Question

I seem to have missed something in JPA's criteria API and its type safety. Consider the following code:

@Entity
@Access(FIELD)
class User(

  @Id
  Long id;

  @Column(unique=true)
  String email;

  String password;
}

Here the meta model:

@StaticMetamodel(User.class)
public static class User_ {
  public static volatile SingularAttribute<User, Long> id;
  public static volatile SingularAttribute<User, String> email;
  public static volatile SingularAttribute<User, String> password;
}

Then some code to exercise the class, built using pages from the Java EE Tutorial:

CriteriaBuilder cb = em.getCriteriaBuilder();
CriteriaQuery<User> cq = cb.createQuery(User.class);
Root<User> user = cq.from(User.class);
cq.select(user);
cq.where(cb.equal(user.get(User_.email), "john@google.com")); //this line is my problem

TypedQuery<User> q = em.createQuery(cq);
List<User> allUsers = q.getResultList();

assertEquals(1, allUsers.size());

It works fine. However, if I change the "where" clause to use an Integer instead of a String ("john@google.com"), I expected the code to not compile. Yet it compiles fine.

I thought the criteria API was supposed to be type safe? That is hardly more type safe than the following, using standard JPQL. I mean, what is the purpose of the meta model in the above code?? I have gained nothing from it.

User u = em.createQuery("select u from User u where u.email = :email", User.class)
           .setParameter("email", "john@google.com")
       .getSingleResult();

So the question is: can I make the criteria API query more type safe, so that I can only pass a String to the "from" clause?

Was it helpful?

Solution

Type safety is restricted to the upper bound of the generic type of the Expression<T> interface, not the exact type defined in the metamodel. So, because CriteriaBuilder.equal(Expression<?> x, java.lang.Object y) takes an argument of type Expression<?> it allows to pass any object for comparison.

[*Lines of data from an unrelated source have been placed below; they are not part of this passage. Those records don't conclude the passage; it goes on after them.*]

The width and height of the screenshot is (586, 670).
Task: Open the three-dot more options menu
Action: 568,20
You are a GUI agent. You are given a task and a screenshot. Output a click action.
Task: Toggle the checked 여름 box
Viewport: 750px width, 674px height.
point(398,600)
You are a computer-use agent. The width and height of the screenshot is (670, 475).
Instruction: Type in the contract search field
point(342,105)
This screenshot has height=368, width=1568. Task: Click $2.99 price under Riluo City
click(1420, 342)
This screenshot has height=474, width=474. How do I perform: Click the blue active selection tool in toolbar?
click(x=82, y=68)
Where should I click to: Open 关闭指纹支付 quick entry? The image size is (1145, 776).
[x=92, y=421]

The other CriteriaBuiler methods are more type safe, for example CriteriaBuilder.ge(Expression<? extends java.lang.Number> x, Expression<? extends java.lang.Number> y) allows only numbers. But allows to compare an integer field with a float for example.

You can't do better than this. The methods should have been something like CriteriaBuilder.equal(Expression<T> x, T y) with T being the field type from the metamodel.

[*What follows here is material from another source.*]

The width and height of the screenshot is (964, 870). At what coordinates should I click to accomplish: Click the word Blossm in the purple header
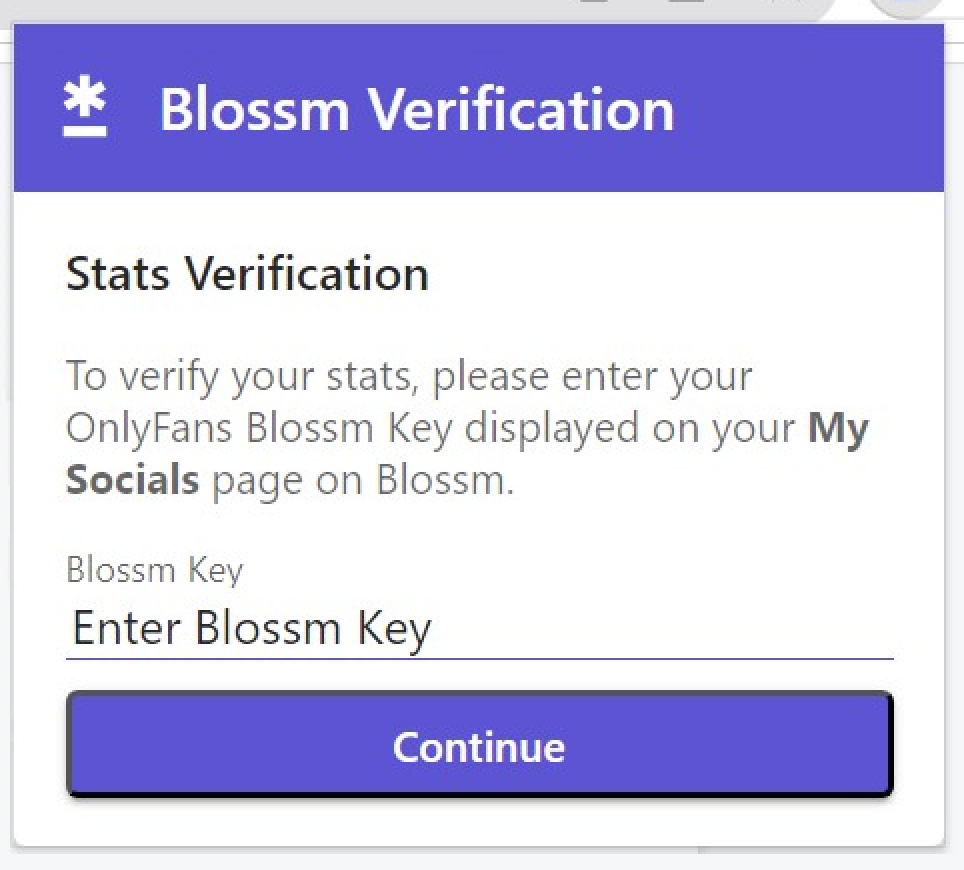pos(255,109)
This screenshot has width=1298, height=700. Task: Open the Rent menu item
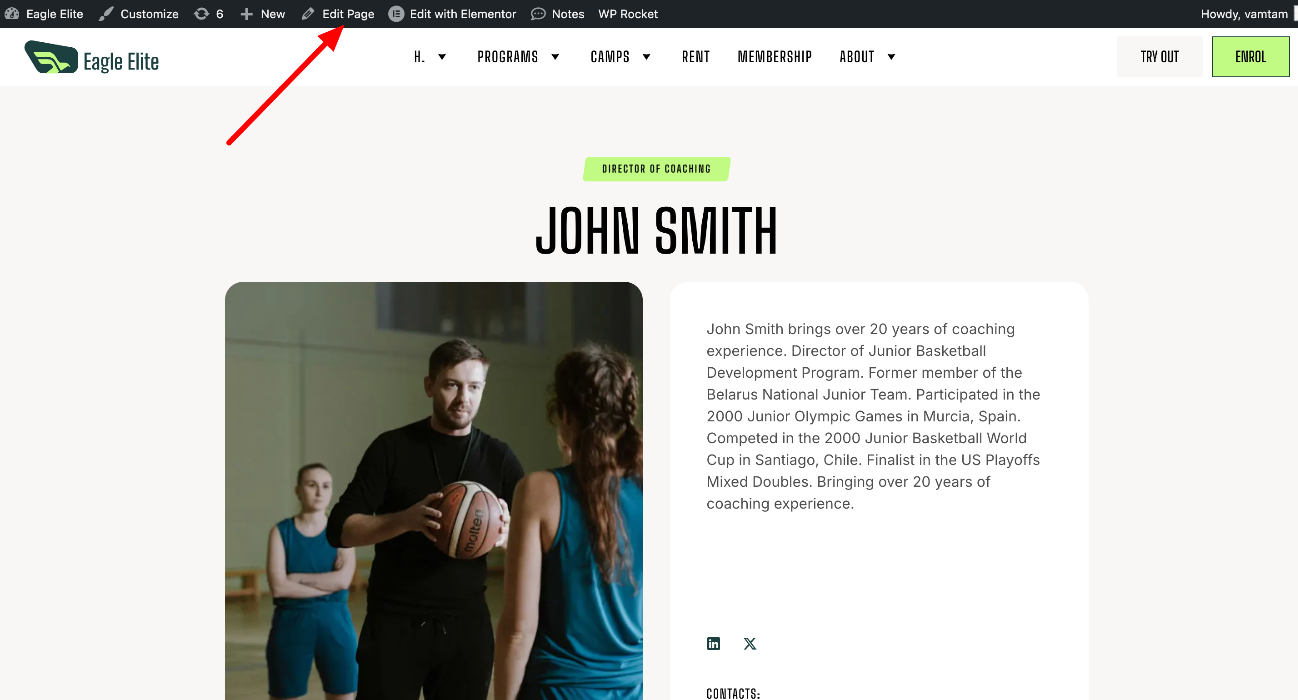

Of course this is a hole in the type safety of the criteria API. I don't know why the JPA API creators choosed the wildcard version of these methods.

OTHER TIPS

If you really want strict type-matching you can use in() and your query would look like the following:

CriteriaBuilder cb = em.getCriteriaBuilder();
CriteriaQuery<User> cq = cb.createQuery(User.class);
Root<User> user = cq.from(User.class);
cq.select(user);
cq.where(cb.in(user.get(User_.email)).value("john@google.com"));

TypedQuery<User> q = em.createQuery(cq);
List<User> allUsers = q.getResultList();

assertEquals(1, allUsers.size());

or you could even write

cq.where(cb.in(user.get(User_.email)).value(cq.literal("john@google.com")));

While there are differences between using equal() and an in()-clause with only one value this achieves strict typing according to your static type model. Most database engines will optimize = and in() with one value in the same way.

If you don't like to switch equal() for in() you can also write functions like this to ensure your compiler alerts you of possible mistypings

static <T> Predicate equal(CriteriaBuilder cb, Expression<T> left, T right) {
    return cb.equal(left, right);
}

static <T> Predicate equal(CriteriaBuilder cb, Expression<T> left, Expression<T> right) {
    return cb.equal(left, right);
}

Lastly wether you like to use your own equal()-wrapper or switch to in() you may need the toLong(),... functions of CriteriaBuilder more often as the Number-objects aren't very cast-compatible and it is normally better to let the database handle integer-width changes.

cq.where(booelan , String) Java commits "implicit type casting of numbers to strings". The integer is directly fed to initialize a methods String type argument , so therefore it is a legitimate string. Around the only place and way in the language that problem could ever occur. You will simply be required to check the address syntax for validity first and consider how to handle such a problem if it occurs.